◆ Job ◆
Extract every line of the listing below word for word, omitting the pictures.

[Entries on target coordinates]
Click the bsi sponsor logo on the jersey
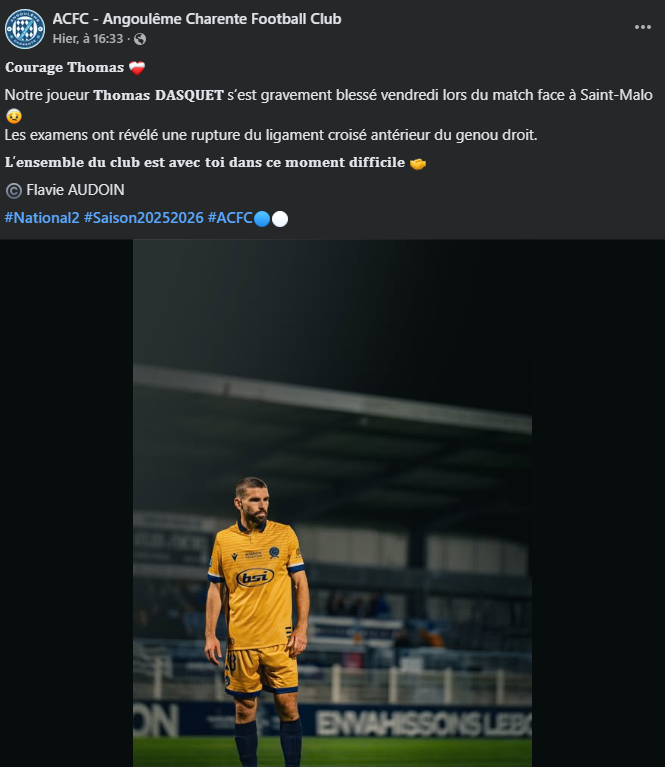The image size is (665, 767). pos(255,577)
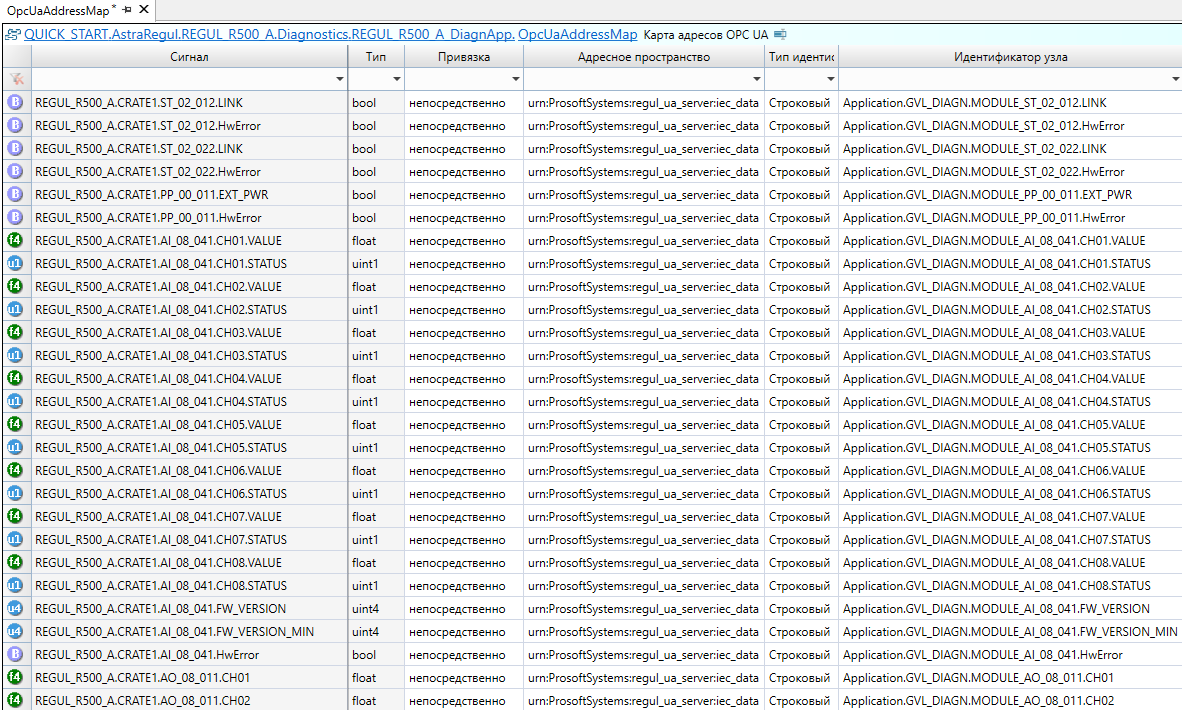The height and width of the screenshot is (710, 1182).
Task: Click uint4 icon of AI_08_041.FW_VERSION row
Action: click(15, 608)
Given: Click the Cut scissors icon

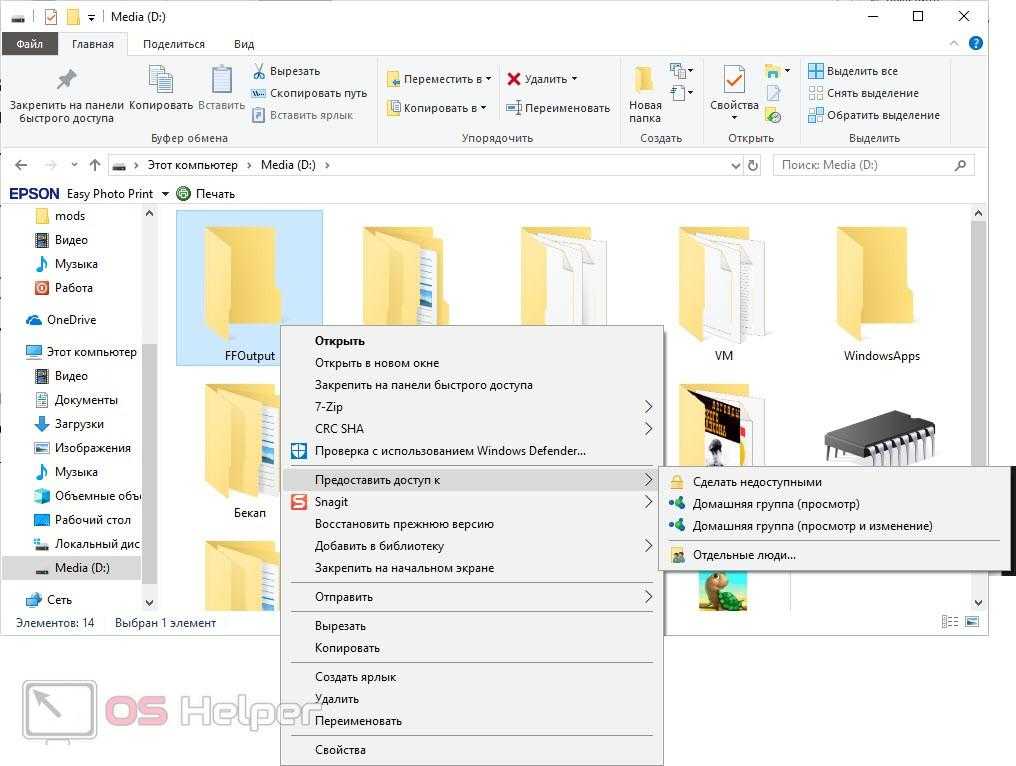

◆ Result ◆
Click the bsi sponsor logo on the jersey
The image size is (665, 767). pos(255,577)
The height and width of the screenshot is (710, 1182).
Task: Click uint4 icon of AI_08_041.FW_VERSION row
Action: click(15, 608)
Given: Click the Cut scissors icon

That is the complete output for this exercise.